En este sentido, fiándolo todo al poder de la imagen, la dirección de actores queda suspendida en un limbo. Sobreactuación por momentos, divagaciones en otros, descompensaciones en las que se evidencia que la construcción de los personajes cuenta muy poco, ya que estos ni presentan contradicciones, ni ambivalencias ni evolucionan de ninguna manera. Son personajes unidimensionales y cargados con todos los clichés (por ejemplo, el retrato del sujeto histérico que realiza Eggers con el personaje de Ellen Hutter cae en todos los tópicos, siendo una lectura bastante superficial de los casos de Charcot o de los acaecidos en la Salpêtrière; más allá de ser una reproducción que roza el plagio en determinados parámetros de las posesiones de The Exorcist o, sobre todo, de los raptos de Isabel Adjani en Possession).

Y ya no digamos la construcción que hace Eggers de Orlok: un personaje sin contradicciones, plano, representación del capitalista despiadado que no necesita de la seducción ni del misterio del enigma para relacionarse con los otros. Es un personaje, además, impertérrito, que nada le atormenta: ni el peso de la eternidad ni el amor que presuntamente le debería dividir en tanto que fenómeno que le condena y al mismo tiempo le redime del peso de su inmortalidad.

Asimismo, muchas alabanzas que recibe la obra es por su marcado espíritu romántico. Sin embargo, dejando de lado la ambientación, los temas que aborda propios del movimiento (relación del individuo con la naturaleza, condición trágica, escisión razón/sentimiento, división ciencia/poesía…) lo son de forma parca, con dificultades para plasmar la tensión que representan en el paisaje teórico romántico. Por ejemplo, toda la cuestión de la división del personaje de Ellen y su rapto como manera de simbolizar el combate corporal entre lo sexual y la razón (Orlok es la metáfora de sus instintos mientras que su matrimonio lo es de su racionalidad), contradicción típicamente romántica, es abordada de manera esquemática, explícita, tosca por momentos, efectista en otros, sin introducir matices, ni complejizar la tesitura.

"Tal vez, tal y como apuntan Diego Salgado y Elisa McCausland, sea un Eggers que se esté aburguesando, pero lo que está claro es que la decisión que ha tomado es más que evidente: primar forma antes que contenido"
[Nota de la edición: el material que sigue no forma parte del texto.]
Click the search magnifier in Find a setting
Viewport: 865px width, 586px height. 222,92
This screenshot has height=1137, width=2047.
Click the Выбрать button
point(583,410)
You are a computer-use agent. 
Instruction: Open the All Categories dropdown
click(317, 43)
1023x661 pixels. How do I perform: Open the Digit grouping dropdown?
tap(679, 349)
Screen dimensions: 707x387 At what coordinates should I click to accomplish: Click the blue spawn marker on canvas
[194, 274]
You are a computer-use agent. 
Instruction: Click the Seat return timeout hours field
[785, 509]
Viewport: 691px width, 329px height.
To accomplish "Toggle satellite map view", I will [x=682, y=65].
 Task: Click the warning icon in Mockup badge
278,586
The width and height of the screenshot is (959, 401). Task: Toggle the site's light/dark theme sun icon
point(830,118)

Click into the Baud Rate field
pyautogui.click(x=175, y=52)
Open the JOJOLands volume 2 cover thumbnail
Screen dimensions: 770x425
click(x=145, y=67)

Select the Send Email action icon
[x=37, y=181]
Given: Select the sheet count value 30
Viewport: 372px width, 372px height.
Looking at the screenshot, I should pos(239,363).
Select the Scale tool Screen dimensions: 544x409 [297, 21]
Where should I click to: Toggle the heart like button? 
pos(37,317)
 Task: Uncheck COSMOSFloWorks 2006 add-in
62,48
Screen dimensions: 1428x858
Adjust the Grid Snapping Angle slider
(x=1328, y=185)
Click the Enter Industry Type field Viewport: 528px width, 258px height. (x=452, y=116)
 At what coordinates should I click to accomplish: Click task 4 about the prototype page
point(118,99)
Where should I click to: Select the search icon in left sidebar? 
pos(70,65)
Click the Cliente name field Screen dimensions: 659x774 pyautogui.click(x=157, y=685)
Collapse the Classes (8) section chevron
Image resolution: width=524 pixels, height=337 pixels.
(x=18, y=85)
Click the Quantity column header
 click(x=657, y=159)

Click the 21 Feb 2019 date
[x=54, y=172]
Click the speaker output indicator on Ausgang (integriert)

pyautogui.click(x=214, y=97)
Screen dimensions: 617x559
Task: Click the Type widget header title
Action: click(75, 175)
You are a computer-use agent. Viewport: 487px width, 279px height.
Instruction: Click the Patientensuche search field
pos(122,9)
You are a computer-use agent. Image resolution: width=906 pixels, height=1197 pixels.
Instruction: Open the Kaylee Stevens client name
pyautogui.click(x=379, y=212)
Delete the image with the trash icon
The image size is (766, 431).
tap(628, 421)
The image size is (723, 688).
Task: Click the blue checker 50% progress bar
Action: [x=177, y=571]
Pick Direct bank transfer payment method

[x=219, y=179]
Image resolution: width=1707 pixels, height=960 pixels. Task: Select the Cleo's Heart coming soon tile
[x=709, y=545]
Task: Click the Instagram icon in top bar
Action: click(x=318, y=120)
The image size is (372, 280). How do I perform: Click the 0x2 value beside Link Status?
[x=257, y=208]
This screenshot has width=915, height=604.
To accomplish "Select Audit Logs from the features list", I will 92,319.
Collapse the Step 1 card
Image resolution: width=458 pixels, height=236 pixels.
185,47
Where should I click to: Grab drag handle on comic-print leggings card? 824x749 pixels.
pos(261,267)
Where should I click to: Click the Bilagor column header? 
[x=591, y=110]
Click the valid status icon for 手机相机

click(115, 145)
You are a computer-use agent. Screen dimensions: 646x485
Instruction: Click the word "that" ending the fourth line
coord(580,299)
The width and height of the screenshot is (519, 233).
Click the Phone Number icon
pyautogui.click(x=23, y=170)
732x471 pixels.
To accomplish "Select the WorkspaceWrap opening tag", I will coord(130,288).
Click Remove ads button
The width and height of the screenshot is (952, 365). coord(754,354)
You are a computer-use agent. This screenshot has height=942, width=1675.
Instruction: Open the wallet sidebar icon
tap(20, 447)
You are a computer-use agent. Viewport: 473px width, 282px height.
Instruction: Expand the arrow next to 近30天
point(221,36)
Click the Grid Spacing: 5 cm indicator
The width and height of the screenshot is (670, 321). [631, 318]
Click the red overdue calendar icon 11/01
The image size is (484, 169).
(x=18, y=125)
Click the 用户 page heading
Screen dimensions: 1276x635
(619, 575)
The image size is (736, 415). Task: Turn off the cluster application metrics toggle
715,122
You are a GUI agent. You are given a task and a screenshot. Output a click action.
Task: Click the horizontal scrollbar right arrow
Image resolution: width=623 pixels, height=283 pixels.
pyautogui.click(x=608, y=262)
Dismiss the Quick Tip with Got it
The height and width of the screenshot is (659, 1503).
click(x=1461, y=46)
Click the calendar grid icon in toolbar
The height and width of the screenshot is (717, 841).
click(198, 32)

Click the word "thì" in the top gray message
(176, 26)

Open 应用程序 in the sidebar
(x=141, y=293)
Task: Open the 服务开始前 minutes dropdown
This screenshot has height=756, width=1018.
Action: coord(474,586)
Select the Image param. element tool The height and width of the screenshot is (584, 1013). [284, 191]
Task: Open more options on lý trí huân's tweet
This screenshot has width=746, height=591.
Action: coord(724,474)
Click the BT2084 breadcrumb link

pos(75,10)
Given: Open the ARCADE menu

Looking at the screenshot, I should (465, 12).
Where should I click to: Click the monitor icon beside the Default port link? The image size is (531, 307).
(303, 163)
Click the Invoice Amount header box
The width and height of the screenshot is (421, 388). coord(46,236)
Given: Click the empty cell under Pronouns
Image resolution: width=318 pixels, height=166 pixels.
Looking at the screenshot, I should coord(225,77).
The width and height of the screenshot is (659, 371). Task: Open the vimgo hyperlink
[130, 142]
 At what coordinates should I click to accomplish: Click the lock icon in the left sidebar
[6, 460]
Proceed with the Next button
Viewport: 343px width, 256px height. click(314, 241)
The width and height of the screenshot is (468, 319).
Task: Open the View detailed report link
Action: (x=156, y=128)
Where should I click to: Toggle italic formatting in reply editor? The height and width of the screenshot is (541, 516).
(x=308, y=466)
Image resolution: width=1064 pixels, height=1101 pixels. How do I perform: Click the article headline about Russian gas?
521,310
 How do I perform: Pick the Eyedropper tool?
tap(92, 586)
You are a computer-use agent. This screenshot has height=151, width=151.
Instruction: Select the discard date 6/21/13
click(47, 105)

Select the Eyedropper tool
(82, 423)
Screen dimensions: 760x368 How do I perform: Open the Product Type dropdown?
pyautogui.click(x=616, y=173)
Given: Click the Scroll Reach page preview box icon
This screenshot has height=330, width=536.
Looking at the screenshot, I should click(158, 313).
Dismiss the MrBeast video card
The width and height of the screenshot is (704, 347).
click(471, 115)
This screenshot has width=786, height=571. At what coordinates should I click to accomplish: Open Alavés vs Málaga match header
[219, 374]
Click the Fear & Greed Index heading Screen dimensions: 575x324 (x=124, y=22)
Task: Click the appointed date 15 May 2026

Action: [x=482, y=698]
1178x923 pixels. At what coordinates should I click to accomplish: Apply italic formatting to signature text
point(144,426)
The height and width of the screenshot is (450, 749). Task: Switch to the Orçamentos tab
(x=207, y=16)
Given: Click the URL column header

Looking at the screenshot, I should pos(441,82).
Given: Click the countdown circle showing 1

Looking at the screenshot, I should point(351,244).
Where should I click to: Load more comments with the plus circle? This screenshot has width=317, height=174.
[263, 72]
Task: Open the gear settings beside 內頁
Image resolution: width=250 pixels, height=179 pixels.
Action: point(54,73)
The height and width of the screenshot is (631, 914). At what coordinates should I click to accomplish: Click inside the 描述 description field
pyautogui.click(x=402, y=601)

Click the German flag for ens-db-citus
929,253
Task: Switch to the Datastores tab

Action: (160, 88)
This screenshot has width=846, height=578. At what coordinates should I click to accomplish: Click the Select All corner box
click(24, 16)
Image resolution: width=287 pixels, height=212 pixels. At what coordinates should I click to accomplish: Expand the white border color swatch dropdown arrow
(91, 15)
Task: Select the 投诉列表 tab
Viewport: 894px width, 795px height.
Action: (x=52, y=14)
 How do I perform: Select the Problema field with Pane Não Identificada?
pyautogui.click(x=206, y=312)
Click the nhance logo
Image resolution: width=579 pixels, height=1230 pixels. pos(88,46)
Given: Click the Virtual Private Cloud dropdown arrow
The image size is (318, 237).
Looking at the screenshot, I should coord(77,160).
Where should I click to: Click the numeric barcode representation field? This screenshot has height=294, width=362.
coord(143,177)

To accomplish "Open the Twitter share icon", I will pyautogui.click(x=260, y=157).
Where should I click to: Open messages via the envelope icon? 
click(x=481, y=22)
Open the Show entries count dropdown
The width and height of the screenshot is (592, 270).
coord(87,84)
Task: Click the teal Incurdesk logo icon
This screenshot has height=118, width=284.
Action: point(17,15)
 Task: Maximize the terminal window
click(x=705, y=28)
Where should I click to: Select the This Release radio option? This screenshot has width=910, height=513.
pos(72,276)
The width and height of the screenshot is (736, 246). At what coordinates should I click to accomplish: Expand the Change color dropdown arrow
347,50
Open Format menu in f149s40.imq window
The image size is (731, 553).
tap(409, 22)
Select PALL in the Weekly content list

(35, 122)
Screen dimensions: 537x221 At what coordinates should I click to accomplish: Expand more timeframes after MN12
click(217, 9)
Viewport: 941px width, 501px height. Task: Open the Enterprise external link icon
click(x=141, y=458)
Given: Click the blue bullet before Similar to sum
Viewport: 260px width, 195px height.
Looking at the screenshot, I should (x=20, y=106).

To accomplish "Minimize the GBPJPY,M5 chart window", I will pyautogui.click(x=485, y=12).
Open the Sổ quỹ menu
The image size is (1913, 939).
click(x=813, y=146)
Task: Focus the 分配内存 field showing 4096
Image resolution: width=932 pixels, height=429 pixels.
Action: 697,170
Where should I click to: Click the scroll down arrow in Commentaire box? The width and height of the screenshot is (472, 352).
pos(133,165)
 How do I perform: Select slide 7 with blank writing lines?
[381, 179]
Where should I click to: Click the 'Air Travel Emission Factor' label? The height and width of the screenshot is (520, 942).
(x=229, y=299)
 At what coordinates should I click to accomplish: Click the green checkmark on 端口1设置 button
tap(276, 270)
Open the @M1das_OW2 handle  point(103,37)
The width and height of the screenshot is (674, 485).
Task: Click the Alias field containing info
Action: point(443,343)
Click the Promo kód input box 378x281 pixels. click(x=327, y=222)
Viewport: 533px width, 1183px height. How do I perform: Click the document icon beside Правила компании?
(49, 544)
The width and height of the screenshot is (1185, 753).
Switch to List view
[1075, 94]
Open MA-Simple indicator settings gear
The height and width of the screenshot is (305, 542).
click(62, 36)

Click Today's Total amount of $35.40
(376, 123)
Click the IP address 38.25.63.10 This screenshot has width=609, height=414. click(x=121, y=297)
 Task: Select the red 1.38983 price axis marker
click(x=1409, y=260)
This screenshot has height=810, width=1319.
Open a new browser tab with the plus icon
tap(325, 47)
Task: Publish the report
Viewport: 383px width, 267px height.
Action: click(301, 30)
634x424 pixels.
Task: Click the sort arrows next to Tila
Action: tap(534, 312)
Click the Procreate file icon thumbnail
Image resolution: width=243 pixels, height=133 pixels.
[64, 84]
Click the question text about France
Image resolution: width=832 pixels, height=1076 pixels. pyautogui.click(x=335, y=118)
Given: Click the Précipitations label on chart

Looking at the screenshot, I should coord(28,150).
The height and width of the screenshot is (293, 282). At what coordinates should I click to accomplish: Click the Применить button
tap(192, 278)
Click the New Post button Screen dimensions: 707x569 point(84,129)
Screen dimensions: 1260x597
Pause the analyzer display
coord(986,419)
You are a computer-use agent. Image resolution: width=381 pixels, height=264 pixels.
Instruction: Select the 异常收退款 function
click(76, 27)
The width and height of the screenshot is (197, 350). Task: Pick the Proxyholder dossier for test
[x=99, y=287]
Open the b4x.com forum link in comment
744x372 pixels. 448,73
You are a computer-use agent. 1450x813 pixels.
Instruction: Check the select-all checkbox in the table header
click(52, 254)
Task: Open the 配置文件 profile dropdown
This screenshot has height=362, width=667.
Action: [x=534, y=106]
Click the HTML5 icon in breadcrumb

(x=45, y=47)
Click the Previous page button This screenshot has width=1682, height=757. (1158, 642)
Y es una lástima porque Eggers era uno de los autores que apuntaba alto (alto no, altísimo) con sus dos primeras propuestas. Ya con The Northman se percibe un más que evidente cambio en sus intereses dentro del panorama audiovisual y todo parecía indicar, tras su fracaso y siguiendo sus propias palabras, que jamás volvería a trabajar para una major y que centraría su carrera en volver a proyectos más minoritarios como fueron sus dos primeras obras, The Witch (2015) y The Lighthouse (2018). Pero no ha sido así, contradiciendo sus palabras. Tal vez, tal y como apuntan Diego Salgado y Elisa McCausland, sea un Eggers que se esté aburguesando, pero lo que está claro es que la decisión que ha tomado es más que evidente: primar forma antes que contenido, no arriesgarse en ofrecer una visión personal y autoral del mito y centrarse en una colección de imágenes sin dialéctica, apelar por un terror que cada vez tiene menos de elevado y mucho de soufflé, apostar por una imaginería que lejos de fascinar, avasalla por su constante reiteración de vacuidad.